Emotional power words #1: Joy
Love, loveable, to love, falling in love
Joy, joyful, to enjoy
Devotion, devoted, to devote
Nurturing, to nurture
Seduction, seductive, to seduce
Emotional power words #2: Trust
Admiration, to admire
Emotional power words #3: Fear
Steal, stolen, plunder
Failure, to fail
Emotional power words #4: Surprise
Enchantment, enchanting, to enchant
Emotional power words #5: Sadness
Sobbing, to sob
Emotional power words #6: Disgust
Repellent, to repel, repulsive
Emotional power words #7: Anger
Hatred, to hate
Emotional power words #8: Anticipation
Yearning, to yearn
Longing, to long for
Inspiration, to inspire
Enthusiasm, to enthuse
Charming, to charm
Discovery, to discover
Sensory power words
Sensory words are more powerful and memorable than ordinary words because they make your reader see, hear, smell, taste, or feel your words.
When reading non-sensory words, your brain processes text. But when you read sensory words different areas of your brain light up. Your brain processes sensory words as if you taste a sweet cake, as if you see a dazzling display of colors, as if you feel a rough texture.
Sensory words can even boost sales. Research into menus suggests that describing dishes using sensory words makes more people buy them.
Sensory words can add power to headlines to grab attention:
Sensory words can also help make abstract content more concrete.
The following examples are from Nancy Duarte’s book Resonate:
- Just like you tap your toe to a good beat, your brain enjoys tapping along with a good presentation, but only if something new is continually unfolding and developing.
- People rarely act by reason alone. You need to tap into other deeply seated desires and beliefs in order to be persuasive. You need a small thorn that is sharper than fact to prick their hearts. That thorn is emotion.
- Haven’t you often wished you could make customers, employees, investors, or students snap, crackle, pop, and move to the new place they need to be in order to create a new future?
Examples of sensory power words
Sensory words describe how we experience the world:
- Words related to sight indicate colors, shape, or appearance
- Words related to touch describe textures; you can use them to describe feelings and abstract concepts
- Words related to hearing describe sounds
- Taste and smell are closely related
- Motion is sensory, too. By using active words or describing movement, you help your readers experience your words
Sensory power words #1: Visual words
To sparkle, sparkling
To shimmer, shimmering
Glow, glowing, to glow
Sensory power words #2: Tactile words
To fluff, fluff, fluffy
To stick, sticky
To chill, chilled
Sensory power words #3: Auditory words
Buzz, to buzz
Humming, to hum
To sizzle, sizzling
Sensory power words #4: Words related to taste and smell
Sensory power words #5: Motion words
To resonate, resonating
To breeze through
The looming danger of overused power words
Ever found sales text a little sleazy? Or over-the-top?

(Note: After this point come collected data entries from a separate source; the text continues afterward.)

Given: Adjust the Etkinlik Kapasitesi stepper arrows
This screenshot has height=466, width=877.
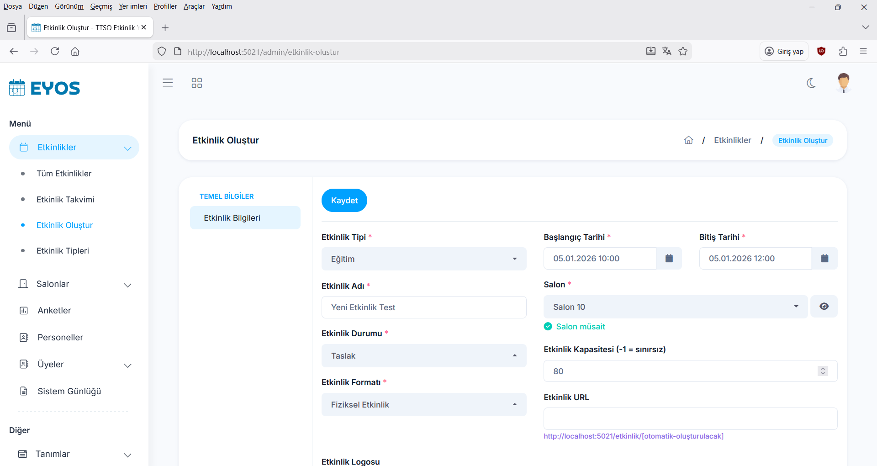Looking at the screenshot, I should tap(823, 371).
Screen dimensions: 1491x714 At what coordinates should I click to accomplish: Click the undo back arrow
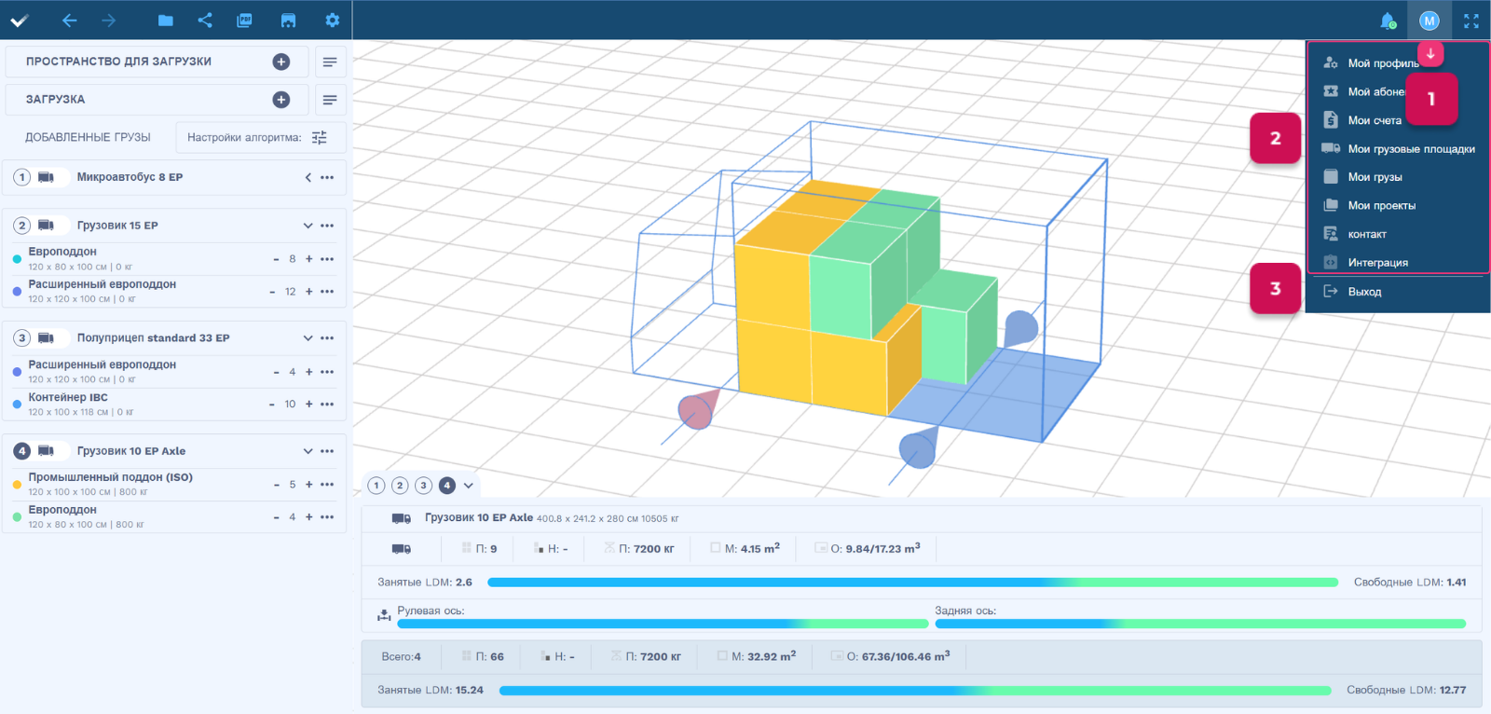click(69, 21)
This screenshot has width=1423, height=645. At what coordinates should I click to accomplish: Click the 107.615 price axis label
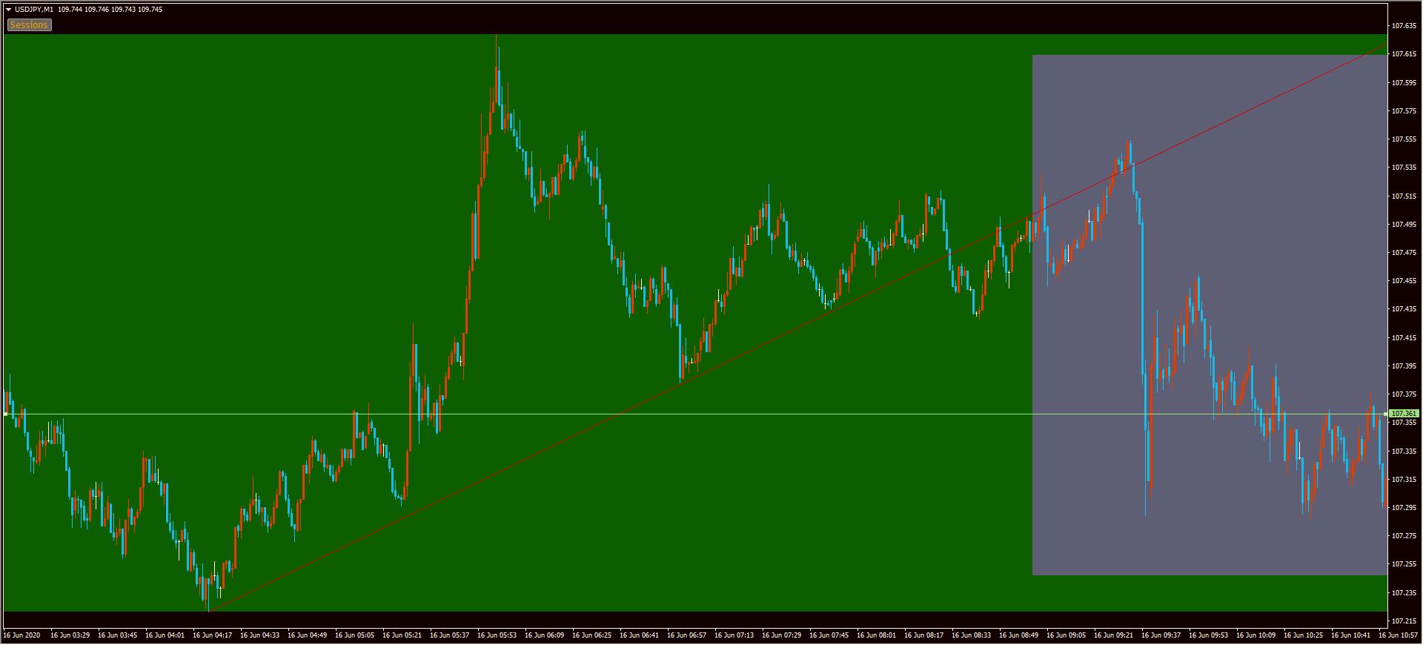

An overdose of clichéd power words makes your content sound pushy or even creepy.
- Shocking Celebrity Secrets Revealed by Their Former Bodyguards
- 9 Insider Copywriting Secrets Revealed
Can you smell a whiff of tabloid press sleaziness?
The art of writing seductive content
To write persuasive content start with imagining how you help your clients.
How do you make their life better? Which pain do you take away? How does your service make them feel? Why would they enjoy working with you?
Content becomes persuasive when you stop selling your products and quit selling your ideas.
Instead, demonstrate you understand your reader’s problems and show how you transform their lives—no matter how small these changes are.
So, connect with your reader’s wishes and feelings first.
Then, offer a service they’ll love.
And lastly, sprinkle a little magic dust over your content to boost your persuasive powers.